Sean Romer of Seminole County is no fan of lockdowns.
The business consultant, a Catholic who attends mass every day, was out of work for months after the COVID-19 shutdown earlier this year. Many of his clients were in the hotel and restaurant industries hit hard by COVID-19.
“My business ran out April 1 and I was out of work for five months,” he told the Pinellas Times.
Recently, has work started to return.
“We have to support ourselves,” he said. “The way we do that is by earning a living. The government cannot indefinitely deprive people of their livelihoods. No one has that authority.” [4:37]
He understands the serious nature of COVID-19 and the need for safety measures.
“We have to be careful and prudent and respectful of the authority of the government by all means,” he said. “At the end of the day, [the] government gets money through taxpayers who are earning income. If they’re not working, there’s no funding for the government either.”
Universal lockdowns are damaging, Romer said.
“To me, it seems that more people are being harmed by the lockdown than by the virus,” he said. “I don’t think that’s the right priority.”
He believes Catholics have a duty to vote as an expression of faith in the public domain.
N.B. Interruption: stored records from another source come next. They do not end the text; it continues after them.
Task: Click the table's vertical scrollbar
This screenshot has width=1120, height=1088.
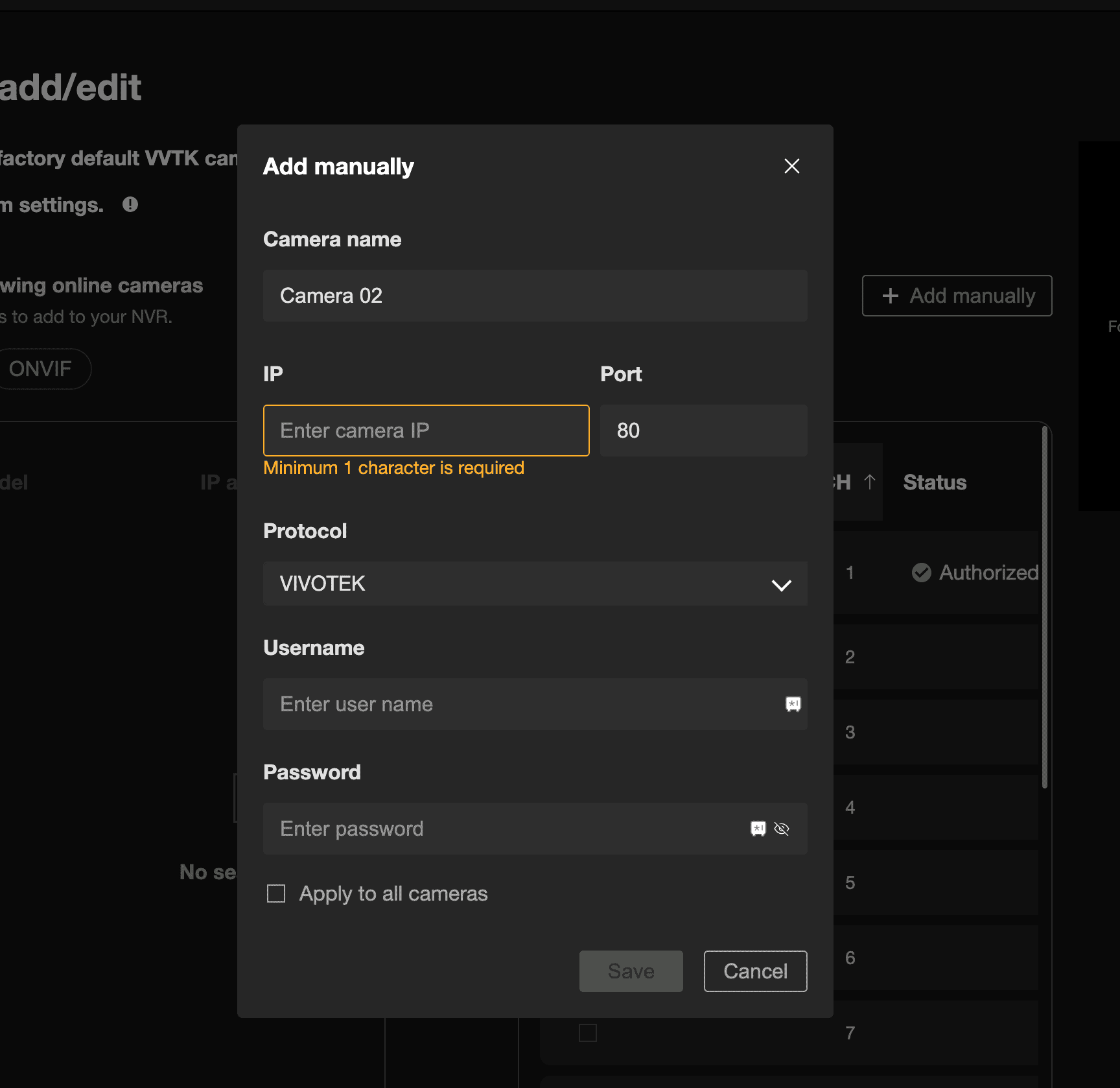Action: coord(1044,606)
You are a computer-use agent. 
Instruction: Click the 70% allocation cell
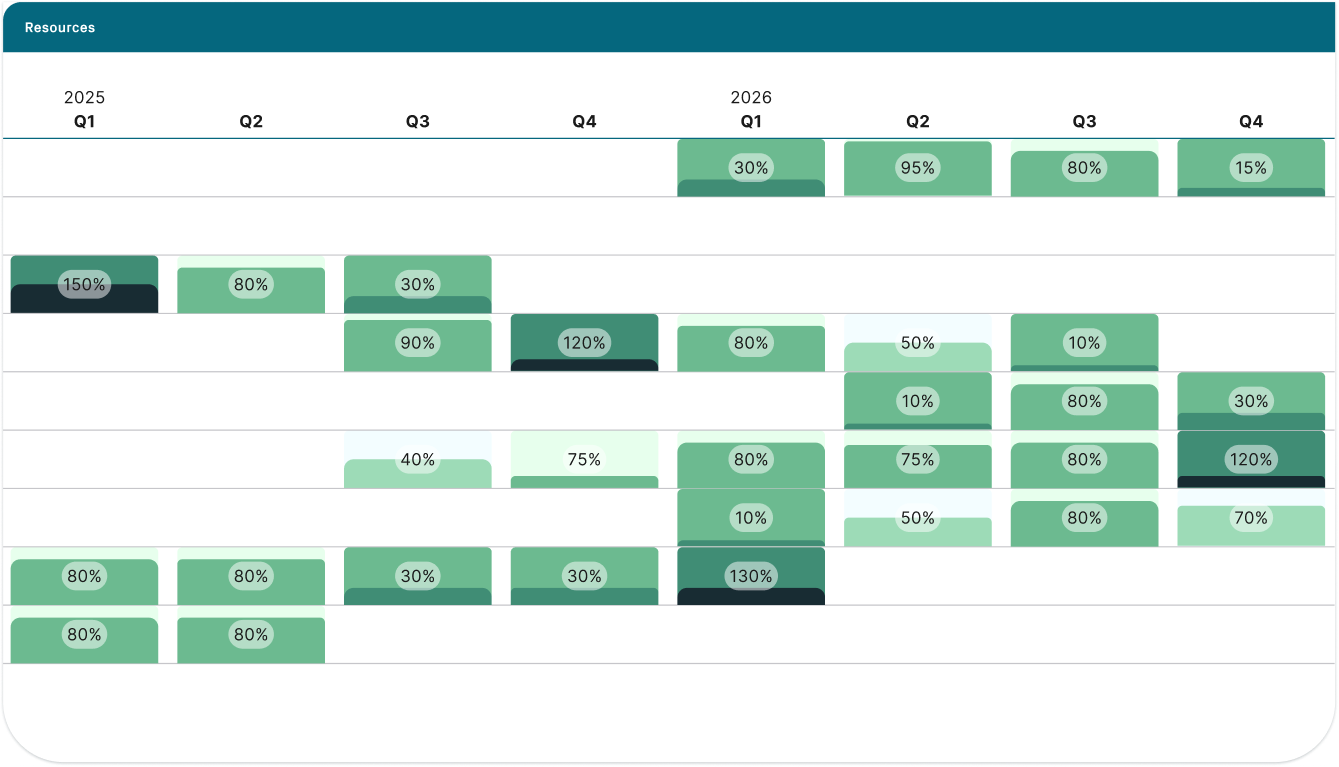point(1251,518)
“Our form of government is democratic — it’s a representative republic, so that’s how we participate — we educate ourselves about political candidates, their policies and platforms, and we vote for ones that [are] either Catholic in their outlook or closest to it," Romer said
Economics is a factor in political choices, Romer said.
“But there is a hierarchy to it,” he said. “Moral, ethical, foundational, must take precedence over economics,” he said. “A practicing Catholic should never say, ‘It’s the economy stupid.’ That was [Bill] Clinton [stratageist James Carville], but for us, it’s always moral/ethical considerations, primarily.”